William H.L. Siu

DNA ADDUCT FORMATION AND DNA STRAND BREAKS IN GREEN LIPPED MUSSELS (PERNA VIRIDIS) EXPOSED TO BENZO[A]PYRENE: DOSE AND TIME DEPENDENT RELATIONSHIPS

Green-lipped mussels, Perna viridis, were exposed to 0, 0.3, 3 and 30 micrograms l-1 (nominal concentrations) B[a]P under laboratory conditions over a period of 24 days. Mussels were collected on day 0, 1, 3, 6, 12, 18 and 24, and the levels of DNA adducts and DNA strand breaks in their hepatopancreas tissues monitored. Mussels exposed to 0.3 and 3 micrograms l-1 B[a]P showed marked increases in strand breaks after 1 day of exposure. DNA strand break levels in these mussels remained high and significantly different from the control values until day 3 for the 0.3 microgram l-1 treatment group, and day 6 for the 3 micrograms l-1 treatment group. This was followed by a gradual reduction in strand breaks. After 12 days, the levels of both groups had returned to the same level as that of the control. No increase in DNA strand breaks was observable in mussels exposed to 30 micrograms l-1 B[a]P in the first 12 days of exposure, but a significant increase was observed from day 12 to day 24. Increasing B[a]P concentrations resulted in elevated DNA adduct levels after 3-6 days of exposure, but this pattern of dose-related increase disappeared after 12 days. These results indicate that a better understanding of the complex interactions between exposure levels and durations is crucially important before DNA adduct levels and DNA strand breaks in P. viridis can be used as effective biomarkers for monitoring genotoxicants in marine waters.

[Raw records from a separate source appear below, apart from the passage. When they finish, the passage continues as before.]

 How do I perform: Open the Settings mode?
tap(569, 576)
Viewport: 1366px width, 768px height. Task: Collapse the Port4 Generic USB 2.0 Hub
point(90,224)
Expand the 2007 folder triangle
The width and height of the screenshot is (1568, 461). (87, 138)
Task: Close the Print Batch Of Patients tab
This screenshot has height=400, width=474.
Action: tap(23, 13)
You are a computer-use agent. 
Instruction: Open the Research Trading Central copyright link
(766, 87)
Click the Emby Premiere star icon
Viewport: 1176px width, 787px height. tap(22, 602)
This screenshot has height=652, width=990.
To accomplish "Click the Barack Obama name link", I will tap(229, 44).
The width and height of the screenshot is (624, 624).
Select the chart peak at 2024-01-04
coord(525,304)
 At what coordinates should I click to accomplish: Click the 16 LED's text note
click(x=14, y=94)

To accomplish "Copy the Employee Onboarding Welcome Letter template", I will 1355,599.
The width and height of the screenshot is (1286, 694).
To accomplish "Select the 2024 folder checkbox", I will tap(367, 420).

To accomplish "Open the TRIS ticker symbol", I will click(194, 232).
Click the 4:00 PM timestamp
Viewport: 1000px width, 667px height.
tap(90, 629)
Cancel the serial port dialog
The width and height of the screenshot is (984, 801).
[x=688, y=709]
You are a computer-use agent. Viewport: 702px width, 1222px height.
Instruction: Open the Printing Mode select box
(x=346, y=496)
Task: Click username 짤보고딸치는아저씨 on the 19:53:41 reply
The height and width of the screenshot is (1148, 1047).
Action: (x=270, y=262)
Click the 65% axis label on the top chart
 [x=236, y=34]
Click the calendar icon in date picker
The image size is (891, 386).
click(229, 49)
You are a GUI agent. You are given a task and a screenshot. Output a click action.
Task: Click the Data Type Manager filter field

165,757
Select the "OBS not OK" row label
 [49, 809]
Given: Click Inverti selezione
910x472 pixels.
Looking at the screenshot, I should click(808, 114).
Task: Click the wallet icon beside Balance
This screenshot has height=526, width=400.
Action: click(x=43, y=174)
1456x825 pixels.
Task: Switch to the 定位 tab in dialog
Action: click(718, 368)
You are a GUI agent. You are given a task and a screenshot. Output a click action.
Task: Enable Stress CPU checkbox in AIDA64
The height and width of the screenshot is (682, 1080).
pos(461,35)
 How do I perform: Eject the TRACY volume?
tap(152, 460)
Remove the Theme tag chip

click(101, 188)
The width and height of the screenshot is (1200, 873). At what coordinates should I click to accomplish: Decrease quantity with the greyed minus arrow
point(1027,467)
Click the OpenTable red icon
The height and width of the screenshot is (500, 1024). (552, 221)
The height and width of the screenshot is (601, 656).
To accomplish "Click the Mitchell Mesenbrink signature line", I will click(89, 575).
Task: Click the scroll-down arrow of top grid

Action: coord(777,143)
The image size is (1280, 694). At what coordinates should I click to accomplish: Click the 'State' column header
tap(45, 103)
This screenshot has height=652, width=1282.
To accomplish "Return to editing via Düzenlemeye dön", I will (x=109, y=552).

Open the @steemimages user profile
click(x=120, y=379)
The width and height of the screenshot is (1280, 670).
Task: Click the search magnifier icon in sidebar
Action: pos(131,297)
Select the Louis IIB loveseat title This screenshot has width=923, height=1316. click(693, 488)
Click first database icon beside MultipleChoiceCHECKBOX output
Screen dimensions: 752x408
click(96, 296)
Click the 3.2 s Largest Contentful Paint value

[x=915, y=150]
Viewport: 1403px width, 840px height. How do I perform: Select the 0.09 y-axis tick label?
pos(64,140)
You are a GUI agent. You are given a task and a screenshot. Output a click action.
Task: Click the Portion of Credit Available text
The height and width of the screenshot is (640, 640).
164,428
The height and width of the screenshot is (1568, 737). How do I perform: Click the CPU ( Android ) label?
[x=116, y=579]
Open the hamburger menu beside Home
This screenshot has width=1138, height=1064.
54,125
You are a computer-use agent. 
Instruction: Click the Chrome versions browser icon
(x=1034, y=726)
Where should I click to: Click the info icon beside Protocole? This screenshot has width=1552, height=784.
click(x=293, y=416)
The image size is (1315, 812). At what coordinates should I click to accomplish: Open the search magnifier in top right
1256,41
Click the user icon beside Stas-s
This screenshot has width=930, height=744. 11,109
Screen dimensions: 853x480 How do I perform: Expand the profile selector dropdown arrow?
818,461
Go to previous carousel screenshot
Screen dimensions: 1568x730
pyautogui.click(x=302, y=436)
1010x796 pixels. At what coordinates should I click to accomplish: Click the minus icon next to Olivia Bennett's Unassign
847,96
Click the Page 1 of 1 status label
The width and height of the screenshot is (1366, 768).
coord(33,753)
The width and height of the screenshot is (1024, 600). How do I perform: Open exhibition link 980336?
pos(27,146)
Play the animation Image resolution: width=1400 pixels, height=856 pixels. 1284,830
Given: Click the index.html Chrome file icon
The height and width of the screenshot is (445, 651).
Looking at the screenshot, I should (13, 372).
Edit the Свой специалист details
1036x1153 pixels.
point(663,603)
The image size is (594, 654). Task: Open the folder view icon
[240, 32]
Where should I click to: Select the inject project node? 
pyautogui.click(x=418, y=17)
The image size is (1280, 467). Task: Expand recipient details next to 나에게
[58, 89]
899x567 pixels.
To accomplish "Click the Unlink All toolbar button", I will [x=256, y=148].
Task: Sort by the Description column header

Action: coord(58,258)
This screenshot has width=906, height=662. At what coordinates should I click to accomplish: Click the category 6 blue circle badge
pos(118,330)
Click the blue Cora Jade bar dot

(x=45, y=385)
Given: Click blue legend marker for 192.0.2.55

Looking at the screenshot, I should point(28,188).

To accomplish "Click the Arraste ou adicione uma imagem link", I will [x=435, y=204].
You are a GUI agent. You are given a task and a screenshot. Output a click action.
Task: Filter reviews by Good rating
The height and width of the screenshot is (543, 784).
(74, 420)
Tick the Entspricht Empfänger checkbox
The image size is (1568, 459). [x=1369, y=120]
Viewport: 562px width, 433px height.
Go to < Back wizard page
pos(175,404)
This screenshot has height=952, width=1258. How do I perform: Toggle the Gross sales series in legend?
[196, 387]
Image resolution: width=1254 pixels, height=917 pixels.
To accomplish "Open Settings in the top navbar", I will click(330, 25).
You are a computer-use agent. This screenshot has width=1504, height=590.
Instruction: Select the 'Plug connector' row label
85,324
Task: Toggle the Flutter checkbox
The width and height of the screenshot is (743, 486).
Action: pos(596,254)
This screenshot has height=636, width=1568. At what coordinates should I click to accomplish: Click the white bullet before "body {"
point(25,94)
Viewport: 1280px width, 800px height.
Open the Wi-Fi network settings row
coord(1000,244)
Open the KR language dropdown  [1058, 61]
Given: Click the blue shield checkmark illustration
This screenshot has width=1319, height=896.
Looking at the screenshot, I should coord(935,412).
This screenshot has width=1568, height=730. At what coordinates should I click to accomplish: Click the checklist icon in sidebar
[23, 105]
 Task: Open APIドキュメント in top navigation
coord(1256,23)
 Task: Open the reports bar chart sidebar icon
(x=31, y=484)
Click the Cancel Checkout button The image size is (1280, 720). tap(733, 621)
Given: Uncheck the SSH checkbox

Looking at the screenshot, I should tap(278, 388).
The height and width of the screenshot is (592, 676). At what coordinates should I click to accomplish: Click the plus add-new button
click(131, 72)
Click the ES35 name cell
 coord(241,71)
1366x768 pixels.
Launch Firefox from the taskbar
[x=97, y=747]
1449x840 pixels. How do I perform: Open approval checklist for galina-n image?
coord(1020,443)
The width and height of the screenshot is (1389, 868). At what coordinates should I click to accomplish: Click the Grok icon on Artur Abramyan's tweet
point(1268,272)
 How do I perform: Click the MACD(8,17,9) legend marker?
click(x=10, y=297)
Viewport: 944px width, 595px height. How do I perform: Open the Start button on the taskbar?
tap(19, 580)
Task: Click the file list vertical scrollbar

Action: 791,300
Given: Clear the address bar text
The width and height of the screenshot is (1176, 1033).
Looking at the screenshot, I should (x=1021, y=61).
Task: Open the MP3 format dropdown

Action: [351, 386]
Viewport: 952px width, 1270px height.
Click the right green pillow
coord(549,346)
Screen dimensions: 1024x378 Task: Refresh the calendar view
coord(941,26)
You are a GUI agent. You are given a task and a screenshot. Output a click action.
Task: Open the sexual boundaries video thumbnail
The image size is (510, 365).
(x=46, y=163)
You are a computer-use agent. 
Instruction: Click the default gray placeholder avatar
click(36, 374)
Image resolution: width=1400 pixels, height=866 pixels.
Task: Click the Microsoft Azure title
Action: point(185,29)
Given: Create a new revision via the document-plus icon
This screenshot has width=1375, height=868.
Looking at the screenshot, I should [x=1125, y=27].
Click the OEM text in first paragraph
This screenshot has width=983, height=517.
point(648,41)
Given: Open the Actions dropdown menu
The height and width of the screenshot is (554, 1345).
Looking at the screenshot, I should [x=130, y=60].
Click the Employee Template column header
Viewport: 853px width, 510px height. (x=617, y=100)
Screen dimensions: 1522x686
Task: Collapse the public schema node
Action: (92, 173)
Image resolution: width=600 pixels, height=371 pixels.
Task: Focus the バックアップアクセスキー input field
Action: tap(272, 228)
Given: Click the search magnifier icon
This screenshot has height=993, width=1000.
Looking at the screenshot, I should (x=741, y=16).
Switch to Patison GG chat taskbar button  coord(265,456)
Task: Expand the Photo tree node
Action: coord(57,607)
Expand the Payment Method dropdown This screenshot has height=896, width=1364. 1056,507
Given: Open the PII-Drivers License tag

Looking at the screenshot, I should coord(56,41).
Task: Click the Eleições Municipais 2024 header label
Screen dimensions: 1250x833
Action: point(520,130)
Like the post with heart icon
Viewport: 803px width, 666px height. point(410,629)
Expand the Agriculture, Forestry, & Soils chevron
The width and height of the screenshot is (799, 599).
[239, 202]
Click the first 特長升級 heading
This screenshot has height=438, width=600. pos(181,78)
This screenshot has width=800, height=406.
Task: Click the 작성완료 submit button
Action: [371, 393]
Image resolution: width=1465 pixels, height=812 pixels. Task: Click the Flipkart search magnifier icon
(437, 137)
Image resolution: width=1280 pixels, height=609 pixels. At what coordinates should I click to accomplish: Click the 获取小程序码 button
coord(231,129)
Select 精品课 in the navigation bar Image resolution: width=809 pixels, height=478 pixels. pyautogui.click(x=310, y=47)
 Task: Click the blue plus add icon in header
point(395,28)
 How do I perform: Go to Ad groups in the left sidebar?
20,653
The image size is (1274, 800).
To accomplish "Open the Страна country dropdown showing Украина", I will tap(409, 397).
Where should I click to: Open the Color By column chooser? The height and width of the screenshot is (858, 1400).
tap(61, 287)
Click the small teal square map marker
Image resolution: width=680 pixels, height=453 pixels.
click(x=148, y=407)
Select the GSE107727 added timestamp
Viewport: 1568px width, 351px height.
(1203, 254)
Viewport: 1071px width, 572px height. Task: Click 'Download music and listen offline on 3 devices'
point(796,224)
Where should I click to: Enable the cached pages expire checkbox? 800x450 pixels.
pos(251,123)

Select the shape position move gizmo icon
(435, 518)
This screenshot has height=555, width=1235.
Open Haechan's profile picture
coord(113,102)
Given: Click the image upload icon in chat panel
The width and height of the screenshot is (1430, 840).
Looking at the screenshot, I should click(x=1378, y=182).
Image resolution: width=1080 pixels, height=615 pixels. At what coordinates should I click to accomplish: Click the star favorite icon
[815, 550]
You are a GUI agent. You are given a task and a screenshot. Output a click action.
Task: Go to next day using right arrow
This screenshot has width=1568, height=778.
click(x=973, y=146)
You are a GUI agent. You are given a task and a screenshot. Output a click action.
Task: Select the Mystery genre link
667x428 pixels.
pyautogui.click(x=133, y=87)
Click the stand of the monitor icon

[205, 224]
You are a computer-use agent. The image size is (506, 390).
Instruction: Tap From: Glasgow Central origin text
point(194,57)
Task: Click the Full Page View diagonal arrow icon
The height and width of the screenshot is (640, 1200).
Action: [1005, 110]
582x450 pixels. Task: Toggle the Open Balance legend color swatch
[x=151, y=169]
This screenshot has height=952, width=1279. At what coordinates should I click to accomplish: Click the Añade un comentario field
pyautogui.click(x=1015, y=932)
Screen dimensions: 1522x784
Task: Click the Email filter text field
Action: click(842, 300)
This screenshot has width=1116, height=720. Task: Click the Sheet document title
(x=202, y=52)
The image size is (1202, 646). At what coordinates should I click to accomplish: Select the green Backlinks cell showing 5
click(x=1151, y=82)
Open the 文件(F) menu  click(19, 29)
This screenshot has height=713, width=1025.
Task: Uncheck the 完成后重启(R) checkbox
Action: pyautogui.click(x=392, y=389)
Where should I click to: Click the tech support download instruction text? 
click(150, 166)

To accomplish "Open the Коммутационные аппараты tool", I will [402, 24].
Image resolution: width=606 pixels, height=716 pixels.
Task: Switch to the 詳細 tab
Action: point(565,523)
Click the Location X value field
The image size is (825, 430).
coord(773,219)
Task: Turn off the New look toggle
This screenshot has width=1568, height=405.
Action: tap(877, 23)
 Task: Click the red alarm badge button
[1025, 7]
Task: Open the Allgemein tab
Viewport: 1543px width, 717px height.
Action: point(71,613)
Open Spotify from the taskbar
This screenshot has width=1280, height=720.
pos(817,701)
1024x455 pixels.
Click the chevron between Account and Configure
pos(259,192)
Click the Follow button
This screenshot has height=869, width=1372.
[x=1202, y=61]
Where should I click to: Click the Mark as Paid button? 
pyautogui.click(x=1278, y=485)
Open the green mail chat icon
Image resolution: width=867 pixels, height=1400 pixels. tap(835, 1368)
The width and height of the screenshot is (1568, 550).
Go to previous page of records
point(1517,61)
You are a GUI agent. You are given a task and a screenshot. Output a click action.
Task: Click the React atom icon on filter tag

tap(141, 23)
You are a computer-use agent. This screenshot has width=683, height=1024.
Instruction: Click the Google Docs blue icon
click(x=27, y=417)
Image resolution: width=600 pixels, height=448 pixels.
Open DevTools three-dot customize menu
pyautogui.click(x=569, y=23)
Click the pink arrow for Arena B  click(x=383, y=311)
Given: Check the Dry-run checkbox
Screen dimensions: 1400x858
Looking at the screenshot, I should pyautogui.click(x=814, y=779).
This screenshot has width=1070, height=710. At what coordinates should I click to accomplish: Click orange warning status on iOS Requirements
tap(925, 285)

Exposure and time dependent DNA strand breakage in hepatopancreas of green-lipped mussels (Perna viridis) exposed to Aroclor 1254, and mixtures of B[a]P and Aroclor 1254

Green-lipped mussels (Perna viridis) were exposed to Aroclor 1254 (0.5, 5 and 50 microgl(-1)) and a mixture of benzo[a]pyrene (B[a]P) and Aroclor 1254 (0.3+0.5 and 3+5 microgl(-1)) for 12 days. On day 0, 1, 3, 6 and 12, the levels of DNA strand breaks in the mussel hepatopancreas were monitored using an alkaline unwinding assay. The results were compared to the findings of a previous study in which the levels of DNA strand breakage in the same species were measured following exposure to various concentrations of B[a]P (0.3, 3 and 30 microgl(-1)). The results indicated that Aroclor 1254 at a concentration </=50 microgl(-1) did not cause any increase in DNA strand breaks while B[a]P at concentrations ranging from 0.3 to 3 microgl(-1) caused an increase in strand breaks after one day of exposure, followed by an apparent rapid recovery. In contrast, exposure to 30 microgl(-1) B[a]P caused no increase in DNA strand breaks over the exposure period. This was postulated to be due to an early elicitation of the DNA repair system by the relatively high exposure level of B[a]P. This hypothesis was tested in the present study, and the results suggest that exposure to the high B[a]P concentration might have elicited the defense mechanism within the mussels, resulting in no observed increase in DNA strand breaks. An increase in strand breaks was, however, evident when the mussels were exposed to lower B[a]P levels. The levels of DNA strand breaks were correlated with the body burden of B[a]P and Aroclor 1254 but no significant relationship was observed, possibly owing to the rapid metabolism of the toxicant and/or an effective DNA repair mechanism. As a result, DNA strand breakage in the hepatopancreas of green-lipped mussels may not be a suitable biomarker of exposure to the above toxicants in the marine environment. Our findings also suggest that it would be instructive to investigate (1) the role of DNA repair enzymes in the exposed mussels; and (2) the correlation between the activity of these enzymes and the body burden of specific toxicants.